Twenty years ago when Helgi Tomasson went up for the job of directing San Francisco Ballet, he told them he wasn't interested in running "a nice little ballet company". And nor has he. It's now a blazingly good big one, which for the past six nights has been blowing away Sadler's Wells audiences with no fewer than 11 substantial works, six of them created for the company in the past two years. It's a record that leaves British ballet standing. But what clinches San Fran's supremacy is the palpable pleasure in the task that beams from every person on stage. There were moments in Balanchine's Square Dance on opening night when you wanted to laugh with the sheer uplift of all those smiling feet.
One of Tomasson's skills as director is the building of great programmes. Like a perfect meal, a mixed bill wants contrast, bite, texture, and something to tickle the palate. Yet the week's three menus offered an extra refinement: a sense of the very particular mix of European history and West Coast exuberance that makes the city of San Francisco so unique. With its courtly grace notes and its American folk form, its classical virtuosity and ripping speeds (Vivaldi and Corelli, courtesy of the English Chamber Orchestra in the pit), the 1957 Square Dance that opened the run became a manifesto for the week, ballerina Tina LeBlanc gloriously unstressed by the twiddliest pointe work and Joan Boada, a Cuban principal, the very image of the brooding, Renaissance manhood that the piece glorifies.
Another knack of Tomasson's is his ability to snare some of the hottest creatives in the business.

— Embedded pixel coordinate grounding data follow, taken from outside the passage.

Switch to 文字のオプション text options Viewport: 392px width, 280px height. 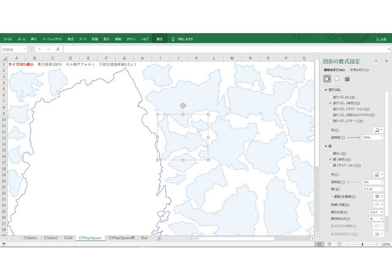tap(359, 70)
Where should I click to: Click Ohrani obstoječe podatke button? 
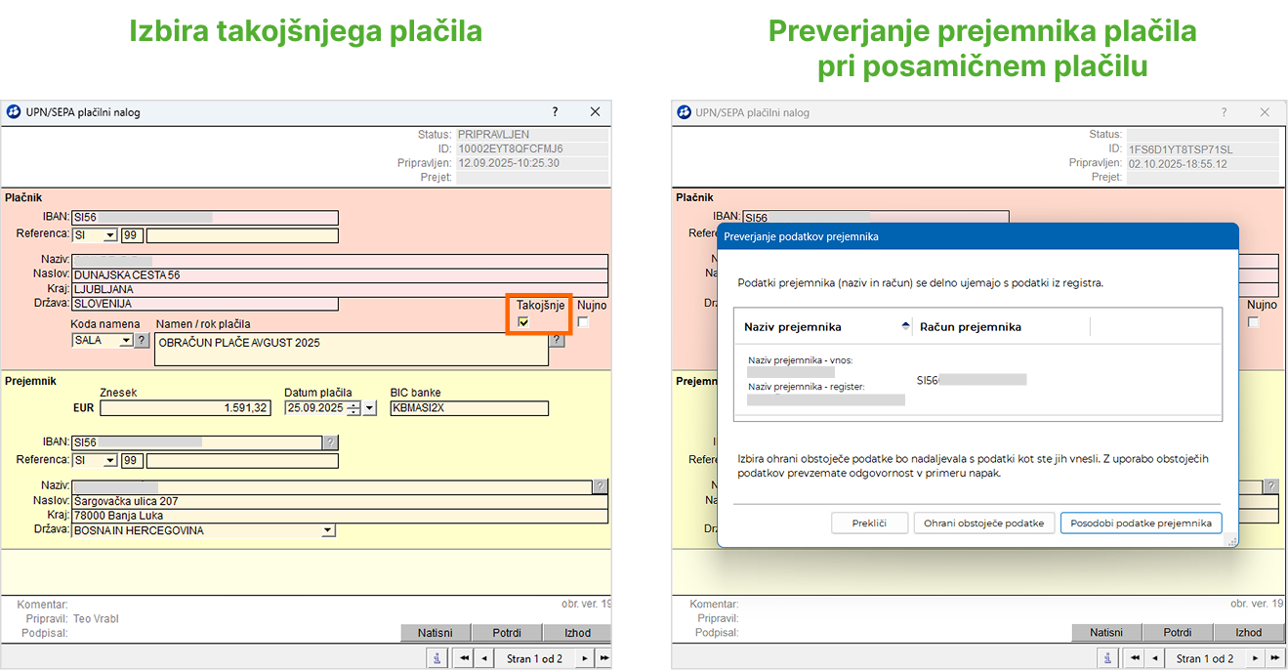click(984, 523)
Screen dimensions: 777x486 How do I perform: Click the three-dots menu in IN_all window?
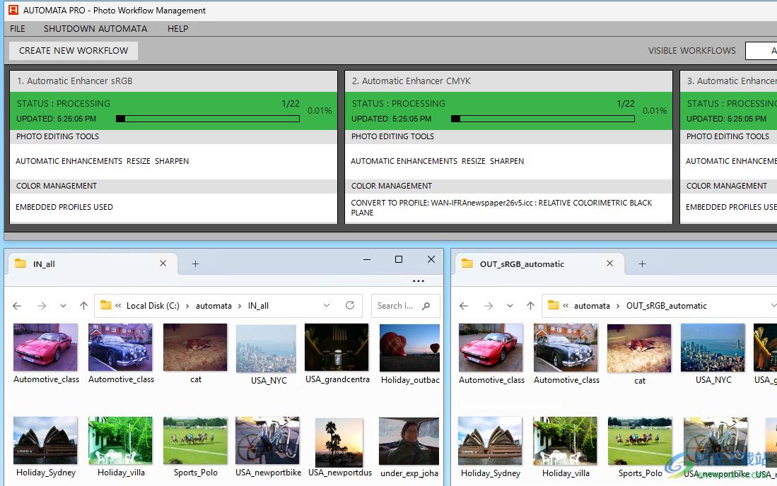(418, 281)
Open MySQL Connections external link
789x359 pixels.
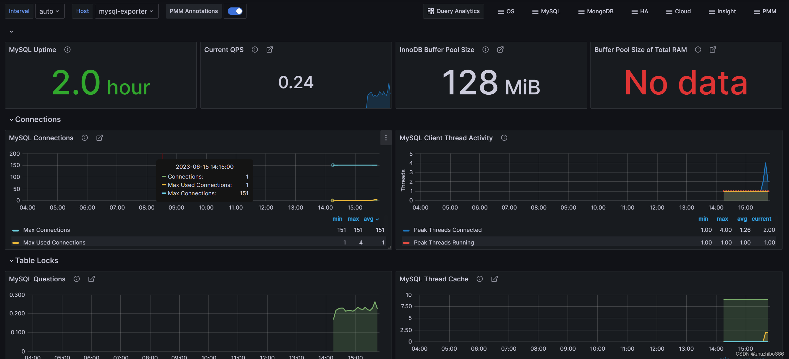coord(100,138)
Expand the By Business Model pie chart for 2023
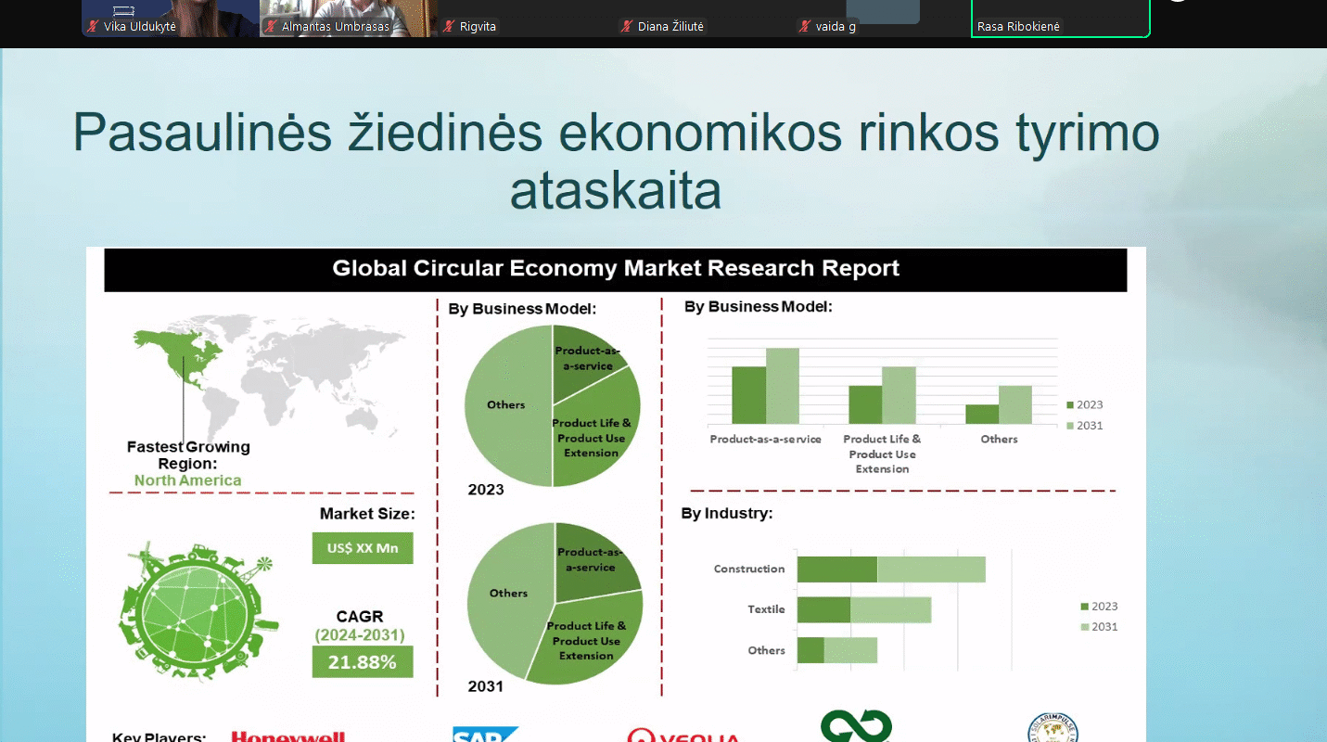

Mark Morris has made more work for this company than for any bar his own, and this visit we were offered a bumper package of Christopher Wheeldon, the British choreographer everyone wants of a piece of. London audiences have already applauded a number of his coolly inventive works, yet Continuum, made last year, surpasses even the best of them. Set to the jagged keyboard writing of Gyorgy Ligeti (pianist Michael McGraw), this suite of small pieces for four couples makes an impression beyond the sum of its parts. This is the choreographer's art honed to the point where each fresh, engrossing image ratchets the spectator's temperature up a notch, and then another, till one is almost giddy with suspense.
Strikingly lit by Natasha Katz, Wheeldon's couples flicker mysteriously in and out of shadows or align their bodies with slivers of coloured light. Torsos fold into one another like hands in prayer, or, as in one indelible moment, form a row of human swingboats, rocking joyously as one. Just as memorable is the way in which Wheeldon underscores the quirks of individual dancers: one minute tall Muriel Maffre is a wading bird, the next she's the face of a clock, her legs tick-ticking the minutes.
Alexei Ratmansky's Carnival of the Animals, another SFB commission, is almost throw-away with its cartoon humour and mugging larks. Its saving grace is that the dancers don't pretend to be the animals described in Saint-Saens' slightly sticky score: they glancingly suggest them, making a joke of ballet itself. Lorena Feijoo in her garish pink tutu is half elephant with imagined lumbering appendage, half heroine from Petipa's Raymonda. Muriel Maffre's catatonic swaninevitably references Pavlova's dying one, though it's still not as funny as The Trocks'.